**WORK INSTRUCTIONS**
In the records below, find each line holding the word "button" and copy it.

Records from a collection:
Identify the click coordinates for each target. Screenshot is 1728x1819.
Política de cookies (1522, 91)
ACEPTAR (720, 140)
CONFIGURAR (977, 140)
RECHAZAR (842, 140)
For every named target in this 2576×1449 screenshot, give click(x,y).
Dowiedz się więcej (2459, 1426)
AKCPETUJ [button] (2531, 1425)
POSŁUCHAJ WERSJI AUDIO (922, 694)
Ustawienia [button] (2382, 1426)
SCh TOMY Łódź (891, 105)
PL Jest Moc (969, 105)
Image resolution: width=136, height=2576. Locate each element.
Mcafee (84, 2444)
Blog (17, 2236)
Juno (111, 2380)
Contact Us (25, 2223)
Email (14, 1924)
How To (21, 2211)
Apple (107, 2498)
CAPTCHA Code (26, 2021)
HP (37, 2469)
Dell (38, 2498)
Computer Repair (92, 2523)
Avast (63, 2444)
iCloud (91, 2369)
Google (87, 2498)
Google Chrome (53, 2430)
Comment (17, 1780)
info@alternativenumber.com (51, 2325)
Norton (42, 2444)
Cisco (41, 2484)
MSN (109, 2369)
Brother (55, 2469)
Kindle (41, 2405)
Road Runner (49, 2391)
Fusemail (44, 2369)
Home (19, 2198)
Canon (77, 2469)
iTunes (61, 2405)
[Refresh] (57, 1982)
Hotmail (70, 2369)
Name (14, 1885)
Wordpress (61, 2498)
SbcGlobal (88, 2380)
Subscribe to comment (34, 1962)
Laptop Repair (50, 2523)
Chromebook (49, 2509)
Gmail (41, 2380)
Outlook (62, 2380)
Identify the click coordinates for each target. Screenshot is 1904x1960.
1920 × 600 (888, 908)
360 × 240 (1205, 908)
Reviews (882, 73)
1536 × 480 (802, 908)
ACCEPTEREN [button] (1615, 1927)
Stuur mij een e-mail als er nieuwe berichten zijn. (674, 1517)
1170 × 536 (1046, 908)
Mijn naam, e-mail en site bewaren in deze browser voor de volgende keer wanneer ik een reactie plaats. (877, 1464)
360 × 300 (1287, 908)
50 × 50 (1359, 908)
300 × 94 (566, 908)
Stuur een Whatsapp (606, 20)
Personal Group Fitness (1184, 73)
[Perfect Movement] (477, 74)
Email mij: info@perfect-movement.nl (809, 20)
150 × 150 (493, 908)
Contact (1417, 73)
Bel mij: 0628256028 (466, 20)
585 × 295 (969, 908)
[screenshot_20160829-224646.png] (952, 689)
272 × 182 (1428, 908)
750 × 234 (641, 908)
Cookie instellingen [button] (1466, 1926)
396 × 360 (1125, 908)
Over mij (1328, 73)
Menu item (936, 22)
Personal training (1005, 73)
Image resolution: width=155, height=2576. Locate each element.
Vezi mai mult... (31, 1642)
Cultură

**RESULT FOR THIS EXERCISE**
AKCPETUJ [button] (2531, 1425)
Ustawienia [button] (2382, 1426)
ACCEPTEREN [button] (1615, 1927)
Cookie instellingen [button] (1466, 1926)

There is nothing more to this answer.